Número tres: la validación de las celebridades y de los políticos. Una de las máximas de la cultura popular es que salir en televisión –ahora remplazada con tener muchos seguidores en redes– valida a la persona. Si tanta gente está interesada en lo que tiene que decir, será por algo. Si llegó a la presidencia, también. La deificación de las celebridades y los políticos no sólo les genera a ellos un mayor efecto Dunning-Kruger –las masas validan su nulo conocimiento y con ello les dan mayor poder–, sino que a su vez ayudan a esparcir el mensaje.

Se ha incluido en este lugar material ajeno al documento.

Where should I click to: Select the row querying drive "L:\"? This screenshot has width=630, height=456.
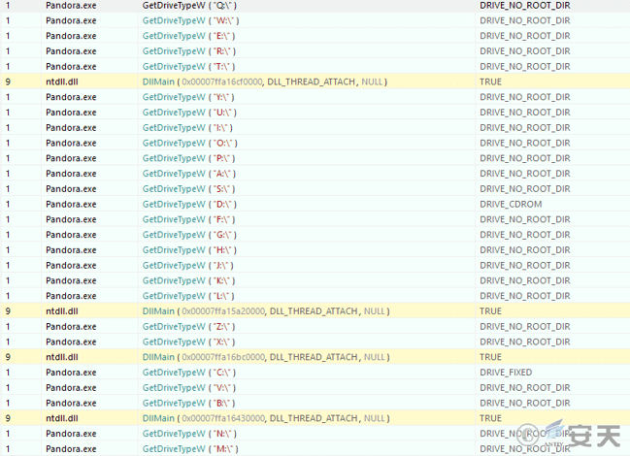coord(189,296)
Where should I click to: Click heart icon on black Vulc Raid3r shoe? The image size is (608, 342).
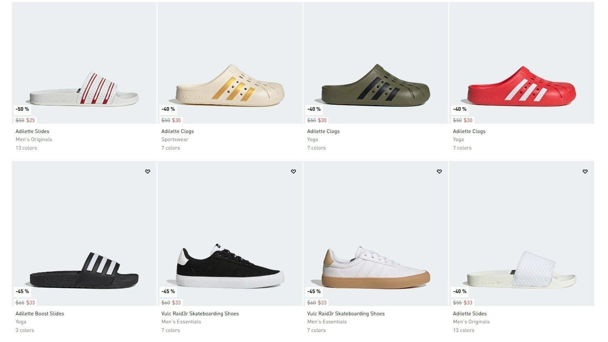pos(293,171)
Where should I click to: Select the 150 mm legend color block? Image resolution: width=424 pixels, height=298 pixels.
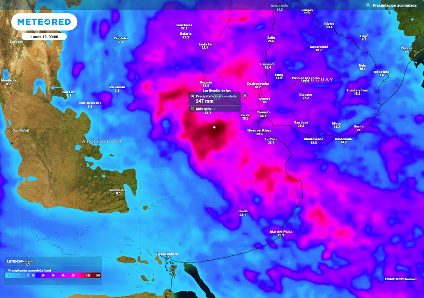[x=88, y=275]
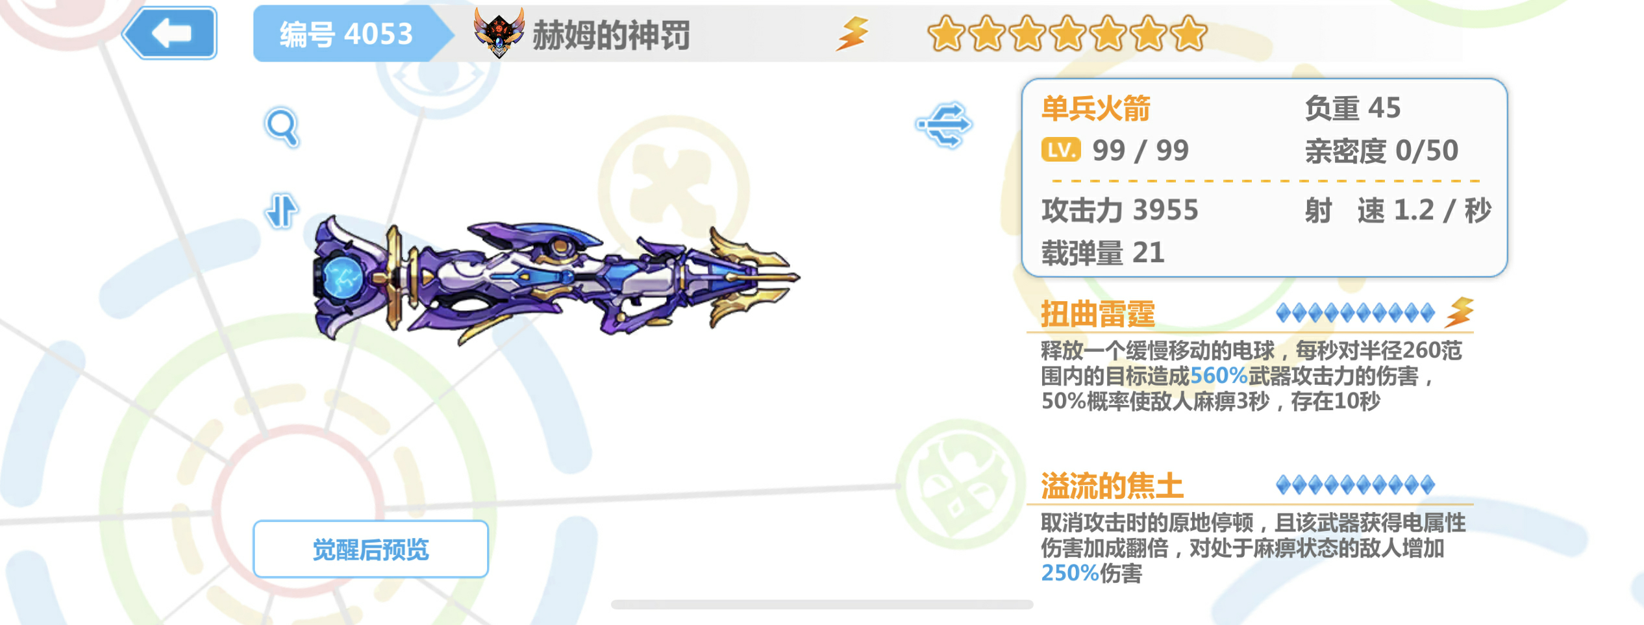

Pensemos en Miguel Bosé o Patricia Navidad, por ejemplo, que día a día esparcen desinformación a sus cientos de miles –en el caso de Bosé millones– de seguidores en todas sus redes. Muchos reirán ante sus pronunciamientos, pero con que unos pocos se los tomen en serio, la desinformación se esparce. Lo mismo con los políticos que reniegan ante las recomendaciones científicas. Para muchos, estas figuras son modelos de actuación. Si ellos lo dicen les creen, si ellos lo hacen los siguen.

Al final pagan justos por pecadores: no importa que unos se cuiden, no importa que sigan las precauciones necesarias. Con que otros crean en las teorías de conspiración y las lleven a la vida real, con eso pierde la sociedad entera.

Posdata

El covid sí existe. Increíble que haya que reafirmarlo.